A perícia médica judicial em acidentes de trabalho é um componente crítico do sistema de justiça, visando determinar a relação entre o evento laboral e a lesão ou doença, bem como o grau de incapacidade resultante. Para médicos residentes, compreender o funcionamento dessa perícia é importante, especialmente para aqueles que consideram atuar na área de Medicina do Trabalho ou Perícias Médicas. A avaliação da incapacidade laborativa é complexa e exige conhecimento técnico e legal. A legislação processual civil, aplicável subsidiariamente ao processo do trabalho, garante o princípio do contraditório e da ampla defesa. Isso se manifesta na possibilidade de as partes (o trabalhador, como reclamante, e a empresa, como reclamada) nomearem seus próprios assistentes técnicos. Esses profissionais, geralmente médicos especialistas na área pertinente, têm o papel de acompanhar todos os atos da perícia oficial, formulando quesitos e, posteriormente, elaborando um parecer técnico que pode concordar ou discordar do laudo do perito do juízo. A atuação dos assistentes técnicos é fundamental para assegurar que todos os aspectos técnicos e médicos relevantes sejam considerados e para que os interesses das partes sejam devidamente representados.

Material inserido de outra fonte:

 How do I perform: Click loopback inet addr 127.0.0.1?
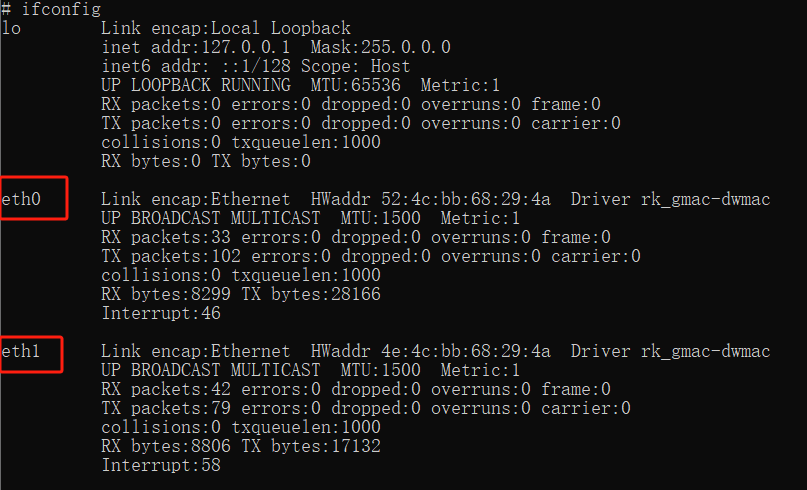point(196,47)
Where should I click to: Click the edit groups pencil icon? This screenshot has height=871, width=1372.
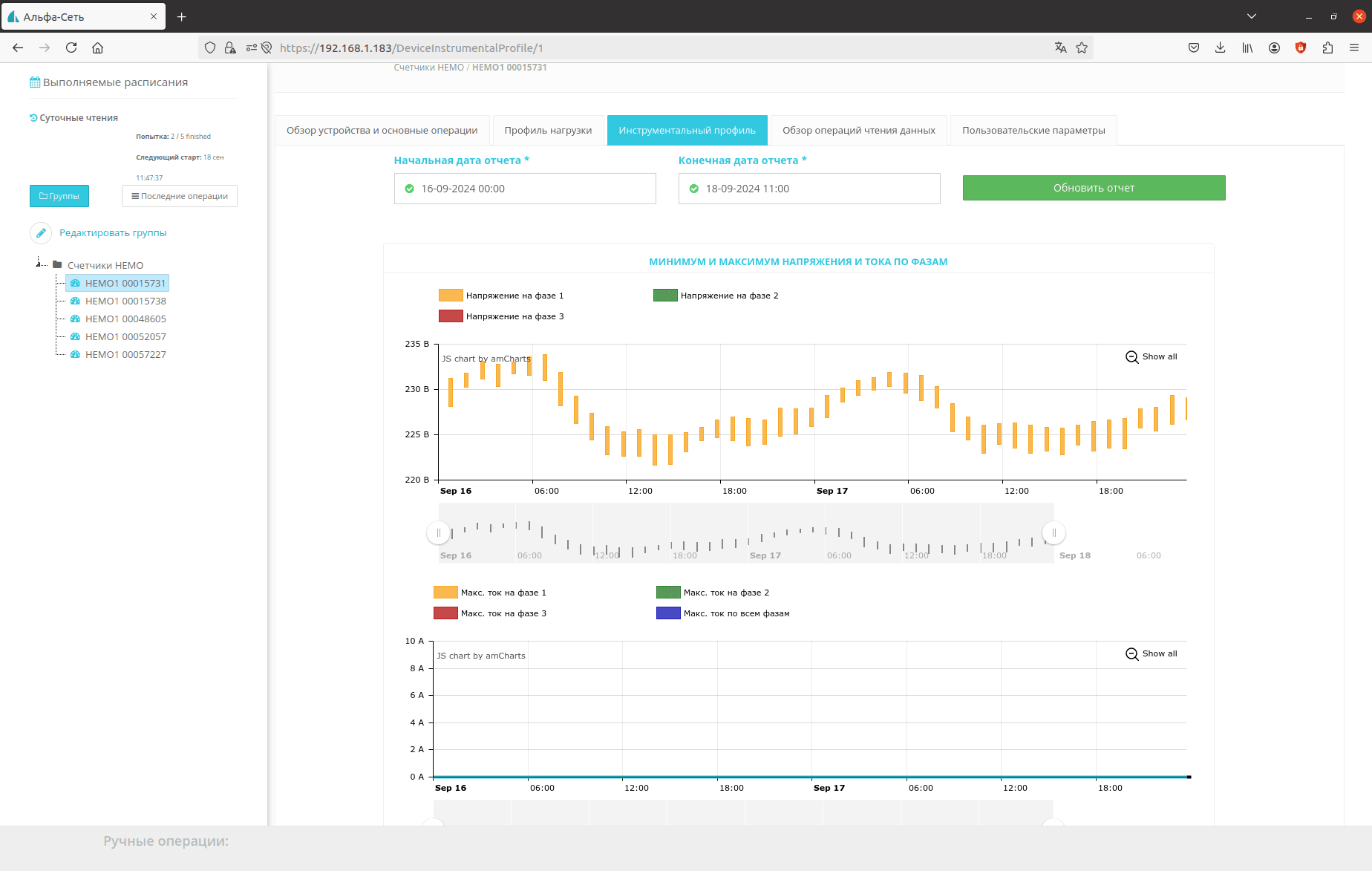[x=41, y=232]
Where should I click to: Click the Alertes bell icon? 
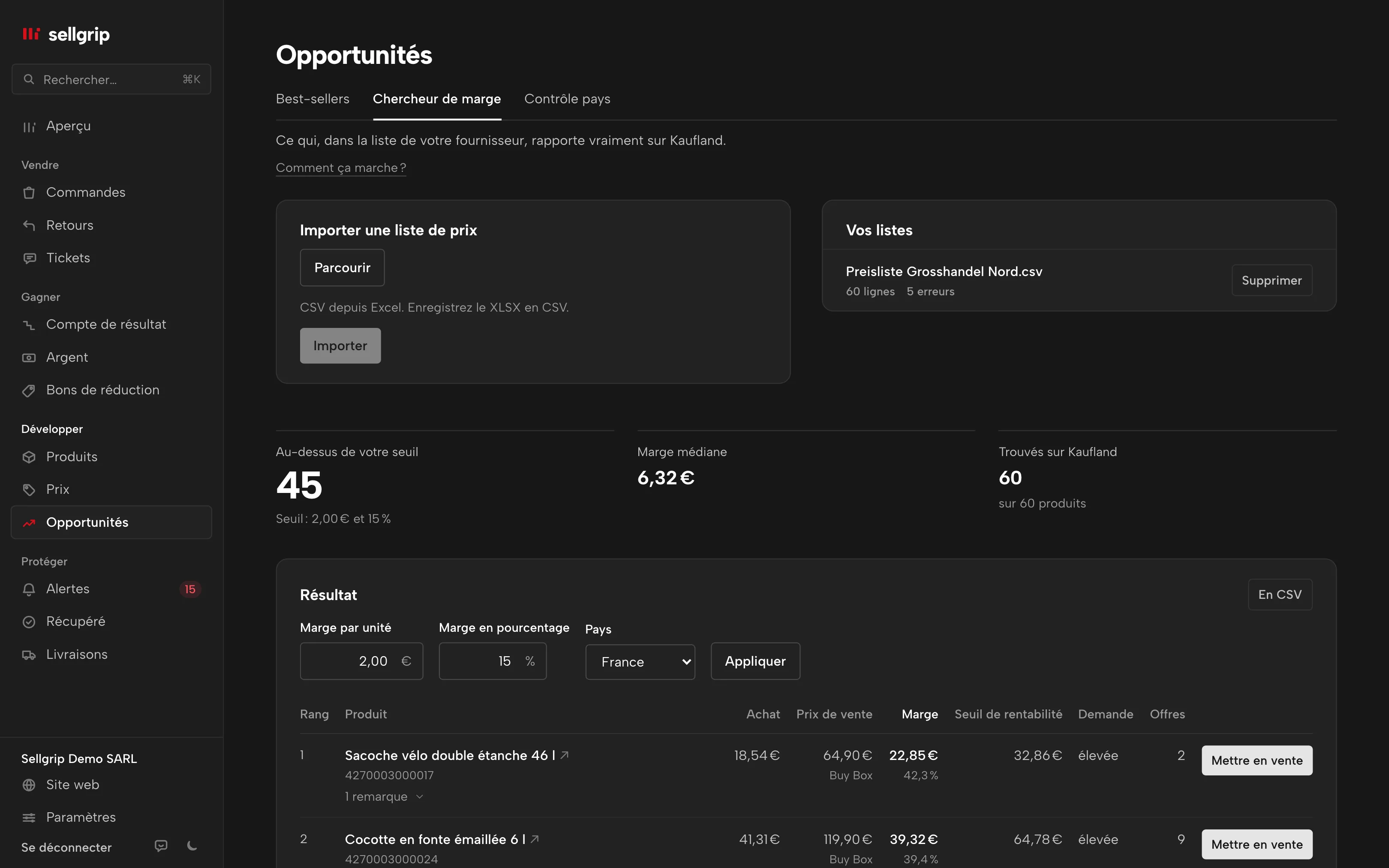click(x=29, y=589)
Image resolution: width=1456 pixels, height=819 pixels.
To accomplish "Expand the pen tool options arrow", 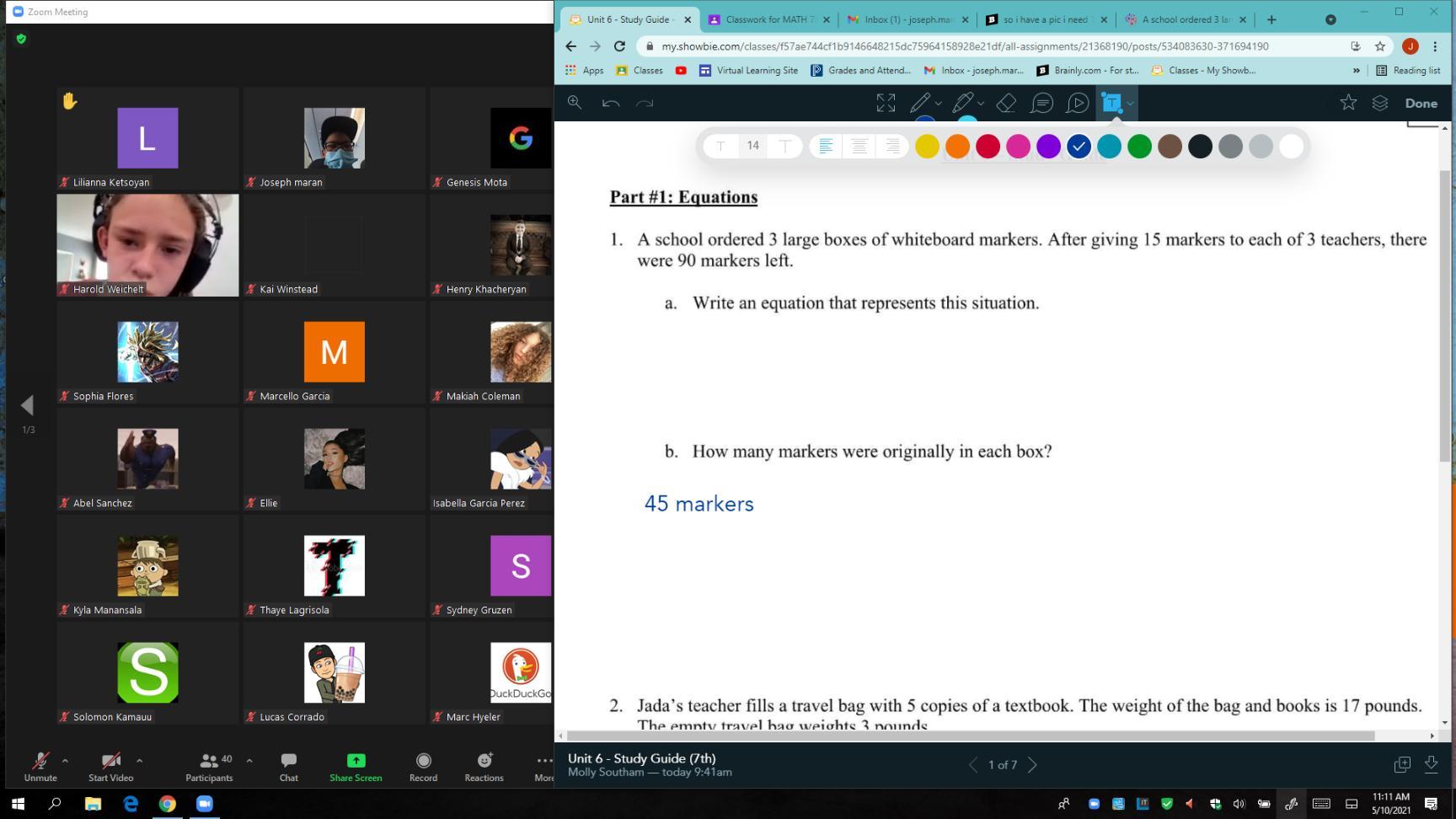I will pyautogui.click(x=939, y=104).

Eles podem apontar falhas, omissões ou interpretações divergentes no laudo pericial, contribuindo para uma decisão judicial mais justa e embasada. O conhecimento desses direitos e deveres é essencial para qualquer médico que venha a se envolver em processos judiciais, seja como perito, assistente técnico ou mesmo como médico assistente do paciente.
O perito médico do juízo é um profissional imparcial nomeado pelo juiz para avaliar a condição de saúde do trabalhador, determinar a existência e o grau de incapacidade, e a relação com o acidente ou doença do trabalho, emitindo um laudo técnico.
O perito do juízo é nomeado pelo magistrado para atuar de forma imparcial. O assistente técnico é indicado por uma das partes (reclamante ou reclamada) para acompanhar a perícia, formular quesitos e elaborar um parecer crítico ao laudo do perito oficial, defendendo os interesses de quem o contratou.
As partes têm direito a indicar assistentes técnicos, apresentar quesitos a serem respondidos pelo perito, acompanhar a realização da perícia e, após a entrega do laudo, manifestar-se sobre ele, inclusive com a apresentação de pareceres dos assistentes técnicos.